About this task:
Check each line of the entries below for the word "dots", then state how many lines have it and nothing more.

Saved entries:
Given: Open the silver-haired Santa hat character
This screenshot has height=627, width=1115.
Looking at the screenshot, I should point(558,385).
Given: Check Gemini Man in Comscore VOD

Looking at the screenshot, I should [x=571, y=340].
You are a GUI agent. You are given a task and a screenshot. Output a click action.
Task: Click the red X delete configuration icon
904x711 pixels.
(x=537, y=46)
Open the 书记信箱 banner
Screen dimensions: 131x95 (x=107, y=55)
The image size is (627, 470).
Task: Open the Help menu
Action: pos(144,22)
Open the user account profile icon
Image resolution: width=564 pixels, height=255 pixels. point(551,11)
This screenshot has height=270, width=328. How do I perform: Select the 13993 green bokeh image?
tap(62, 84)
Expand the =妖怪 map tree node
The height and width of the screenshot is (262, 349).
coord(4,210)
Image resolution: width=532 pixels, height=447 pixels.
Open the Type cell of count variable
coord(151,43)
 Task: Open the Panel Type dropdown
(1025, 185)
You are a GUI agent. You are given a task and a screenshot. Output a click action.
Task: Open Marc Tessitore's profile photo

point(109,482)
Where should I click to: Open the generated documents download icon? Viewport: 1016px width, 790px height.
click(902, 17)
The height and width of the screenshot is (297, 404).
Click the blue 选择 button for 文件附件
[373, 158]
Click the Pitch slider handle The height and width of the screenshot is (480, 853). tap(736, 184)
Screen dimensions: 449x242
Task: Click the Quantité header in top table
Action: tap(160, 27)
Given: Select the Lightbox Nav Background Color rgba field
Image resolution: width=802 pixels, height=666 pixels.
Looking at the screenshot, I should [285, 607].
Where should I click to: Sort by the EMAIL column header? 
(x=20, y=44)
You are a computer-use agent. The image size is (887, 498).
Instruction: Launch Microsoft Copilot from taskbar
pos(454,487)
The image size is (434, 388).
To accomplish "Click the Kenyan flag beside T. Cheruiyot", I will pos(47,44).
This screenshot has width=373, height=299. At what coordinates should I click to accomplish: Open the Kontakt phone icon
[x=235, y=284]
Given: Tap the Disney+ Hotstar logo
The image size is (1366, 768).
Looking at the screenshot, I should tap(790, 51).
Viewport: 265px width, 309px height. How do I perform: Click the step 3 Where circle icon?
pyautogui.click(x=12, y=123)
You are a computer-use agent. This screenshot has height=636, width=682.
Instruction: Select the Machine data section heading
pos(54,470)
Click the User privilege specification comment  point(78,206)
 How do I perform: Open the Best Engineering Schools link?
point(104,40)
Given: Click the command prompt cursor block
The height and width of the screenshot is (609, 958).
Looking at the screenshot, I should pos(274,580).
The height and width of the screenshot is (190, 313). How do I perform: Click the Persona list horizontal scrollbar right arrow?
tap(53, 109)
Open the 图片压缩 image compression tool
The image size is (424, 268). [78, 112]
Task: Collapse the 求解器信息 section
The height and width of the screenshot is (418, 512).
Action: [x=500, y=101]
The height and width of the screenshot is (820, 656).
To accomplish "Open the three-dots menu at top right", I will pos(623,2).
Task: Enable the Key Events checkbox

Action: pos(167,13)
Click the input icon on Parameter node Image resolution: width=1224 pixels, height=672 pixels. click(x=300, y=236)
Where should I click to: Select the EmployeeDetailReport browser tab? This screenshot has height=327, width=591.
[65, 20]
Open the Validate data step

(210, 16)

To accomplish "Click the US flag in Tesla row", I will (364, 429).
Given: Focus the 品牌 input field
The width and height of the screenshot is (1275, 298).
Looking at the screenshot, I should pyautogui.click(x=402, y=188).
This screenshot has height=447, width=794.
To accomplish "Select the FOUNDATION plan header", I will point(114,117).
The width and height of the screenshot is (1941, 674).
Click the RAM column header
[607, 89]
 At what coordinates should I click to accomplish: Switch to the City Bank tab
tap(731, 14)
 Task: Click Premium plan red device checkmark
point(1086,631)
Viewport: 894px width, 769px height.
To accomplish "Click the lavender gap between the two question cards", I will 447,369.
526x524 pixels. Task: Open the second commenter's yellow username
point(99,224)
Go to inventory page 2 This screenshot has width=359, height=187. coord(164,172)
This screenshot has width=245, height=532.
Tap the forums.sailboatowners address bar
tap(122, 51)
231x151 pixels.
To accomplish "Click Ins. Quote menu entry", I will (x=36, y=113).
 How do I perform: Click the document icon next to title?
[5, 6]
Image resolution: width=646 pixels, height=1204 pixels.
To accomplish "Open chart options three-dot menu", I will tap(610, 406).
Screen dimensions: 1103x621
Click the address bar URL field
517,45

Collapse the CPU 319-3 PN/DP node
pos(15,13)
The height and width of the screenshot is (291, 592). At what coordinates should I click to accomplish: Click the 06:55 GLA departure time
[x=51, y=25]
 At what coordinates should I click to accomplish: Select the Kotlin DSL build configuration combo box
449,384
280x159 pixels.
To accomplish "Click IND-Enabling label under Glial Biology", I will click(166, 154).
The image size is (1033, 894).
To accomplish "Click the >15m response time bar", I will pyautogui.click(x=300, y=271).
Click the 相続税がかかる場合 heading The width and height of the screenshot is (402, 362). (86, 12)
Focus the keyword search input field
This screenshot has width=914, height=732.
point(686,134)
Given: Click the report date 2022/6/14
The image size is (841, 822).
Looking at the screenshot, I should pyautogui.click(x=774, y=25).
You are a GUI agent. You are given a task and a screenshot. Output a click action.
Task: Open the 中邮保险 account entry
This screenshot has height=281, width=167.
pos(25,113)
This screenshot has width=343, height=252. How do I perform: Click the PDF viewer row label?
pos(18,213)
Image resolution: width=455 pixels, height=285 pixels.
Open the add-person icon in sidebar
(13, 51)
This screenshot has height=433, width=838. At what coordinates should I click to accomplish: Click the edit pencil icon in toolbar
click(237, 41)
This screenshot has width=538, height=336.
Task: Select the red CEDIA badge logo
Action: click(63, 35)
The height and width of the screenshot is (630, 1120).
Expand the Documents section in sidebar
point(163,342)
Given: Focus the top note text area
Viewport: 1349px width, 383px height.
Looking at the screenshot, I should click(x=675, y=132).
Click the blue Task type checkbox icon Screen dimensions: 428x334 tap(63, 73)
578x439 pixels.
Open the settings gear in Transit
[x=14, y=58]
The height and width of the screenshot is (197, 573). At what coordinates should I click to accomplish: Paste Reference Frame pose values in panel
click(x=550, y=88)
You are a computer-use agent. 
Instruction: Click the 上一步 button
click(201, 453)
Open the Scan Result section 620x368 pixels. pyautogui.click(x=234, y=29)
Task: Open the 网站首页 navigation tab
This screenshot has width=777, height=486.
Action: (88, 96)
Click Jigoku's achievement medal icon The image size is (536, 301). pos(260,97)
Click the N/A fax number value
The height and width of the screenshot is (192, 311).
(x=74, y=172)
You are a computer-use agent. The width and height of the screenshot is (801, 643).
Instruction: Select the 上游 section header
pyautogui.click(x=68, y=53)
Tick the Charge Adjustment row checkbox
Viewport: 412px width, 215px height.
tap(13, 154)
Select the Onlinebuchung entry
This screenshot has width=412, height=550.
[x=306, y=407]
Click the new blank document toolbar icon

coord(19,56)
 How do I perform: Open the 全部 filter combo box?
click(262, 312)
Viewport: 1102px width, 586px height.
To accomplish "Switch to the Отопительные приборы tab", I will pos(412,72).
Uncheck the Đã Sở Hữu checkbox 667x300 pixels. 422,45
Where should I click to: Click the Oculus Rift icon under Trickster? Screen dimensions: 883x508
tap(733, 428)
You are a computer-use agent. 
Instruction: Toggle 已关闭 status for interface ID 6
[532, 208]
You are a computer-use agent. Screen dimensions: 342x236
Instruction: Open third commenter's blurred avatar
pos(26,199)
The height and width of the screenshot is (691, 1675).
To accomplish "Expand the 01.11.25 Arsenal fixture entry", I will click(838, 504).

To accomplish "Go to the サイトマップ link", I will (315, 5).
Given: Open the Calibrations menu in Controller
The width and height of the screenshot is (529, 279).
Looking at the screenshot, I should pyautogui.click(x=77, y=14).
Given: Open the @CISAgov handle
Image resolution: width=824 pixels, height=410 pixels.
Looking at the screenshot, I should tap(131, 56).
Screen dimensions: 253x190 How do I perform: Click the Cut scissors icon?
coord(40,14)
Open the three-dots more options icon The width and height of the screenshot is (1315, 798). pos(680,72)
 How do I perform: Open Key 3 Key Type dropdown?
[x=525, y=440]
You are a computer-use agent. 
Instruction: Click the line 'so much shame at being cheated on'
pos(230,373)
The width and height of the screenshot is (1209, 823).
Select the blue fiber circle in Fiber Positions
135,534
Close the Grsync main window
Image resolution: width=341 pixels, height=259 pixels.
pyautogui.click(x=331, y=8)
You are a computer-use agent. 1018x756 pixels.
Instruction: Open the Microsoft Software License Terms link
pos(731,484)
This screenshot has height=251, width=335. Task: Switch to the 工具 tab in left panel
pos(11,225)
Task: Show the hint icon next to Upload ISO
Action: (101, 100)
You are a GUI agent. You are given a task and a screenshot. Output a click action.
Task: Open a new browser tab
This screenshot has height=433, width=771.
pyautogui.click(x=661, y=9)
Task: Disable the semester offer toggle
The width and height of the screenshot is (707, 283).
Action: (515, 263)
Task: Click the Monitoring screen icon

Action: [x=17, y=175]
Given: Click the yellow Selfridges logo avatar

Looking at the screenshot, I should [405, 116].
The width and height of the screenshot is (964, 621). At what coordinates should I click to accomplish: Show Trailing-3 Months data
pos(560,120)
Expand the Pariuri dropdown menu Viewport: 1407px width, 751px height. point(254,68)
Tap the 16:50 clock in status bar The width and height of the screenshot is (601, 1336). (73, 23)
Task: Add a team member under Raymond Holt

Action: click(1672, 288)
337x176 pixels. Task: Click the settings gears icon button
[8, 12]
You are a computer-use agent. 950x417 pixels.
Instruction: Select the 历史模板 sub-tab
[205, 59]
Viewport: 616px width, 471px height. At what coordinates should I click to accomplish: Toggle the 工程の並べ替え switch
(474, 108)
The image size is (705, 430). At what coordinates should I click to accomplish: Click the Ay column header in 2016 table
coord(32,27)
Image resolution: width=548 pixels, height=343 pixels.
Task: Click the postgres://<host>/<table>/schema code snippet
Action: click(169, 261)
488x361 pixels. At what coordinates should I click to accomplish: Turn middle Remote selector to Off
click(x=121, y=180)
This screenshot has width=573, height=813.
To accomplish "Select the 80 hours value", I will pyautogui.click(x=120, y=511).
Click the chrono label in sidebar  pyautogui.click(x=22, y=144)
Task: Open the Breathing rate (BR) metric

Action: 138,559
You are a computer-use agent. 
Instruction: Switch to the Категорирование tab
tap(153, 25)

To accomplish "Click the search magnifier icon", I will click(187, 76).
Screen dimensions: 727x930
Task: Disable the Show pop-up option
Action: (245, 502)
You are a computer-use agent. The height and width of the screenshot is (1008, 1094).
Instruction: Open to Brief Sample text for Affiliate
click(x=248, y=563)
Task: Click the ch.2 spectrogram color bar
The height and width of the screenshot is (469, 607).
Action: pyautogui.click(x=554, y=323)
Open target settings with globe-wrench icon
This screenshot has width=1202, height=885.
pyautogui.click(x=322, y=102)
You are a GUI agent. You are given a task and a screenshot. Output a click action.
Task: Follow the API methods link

Task response:
2